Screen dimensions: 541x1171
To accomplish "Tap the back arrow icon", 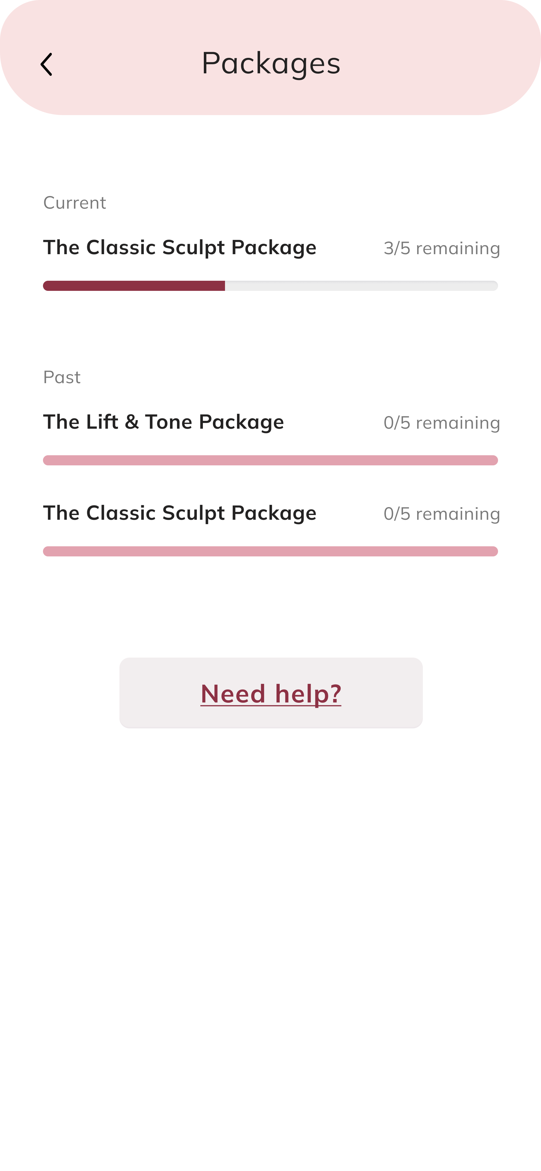I will pos(46,64).

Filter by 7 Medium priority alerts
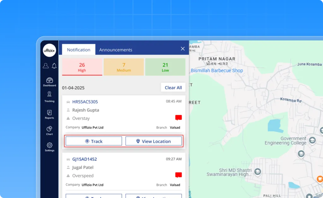tap(124, 67)
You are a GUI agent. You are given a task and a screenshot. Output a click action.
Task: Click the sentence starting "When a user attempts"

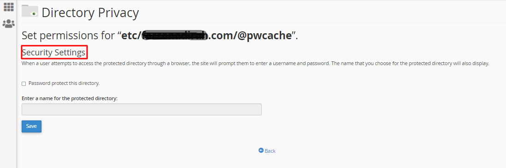(176, 63)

==============================

### Exercise goal
Take the lines from the one holding "Task: Click the" through the last line of the data above and copy them exactly, both ends included, omitting all pictures.

### Solution below
Task: Click the sentence starting "When a user attempts"

(176, 63)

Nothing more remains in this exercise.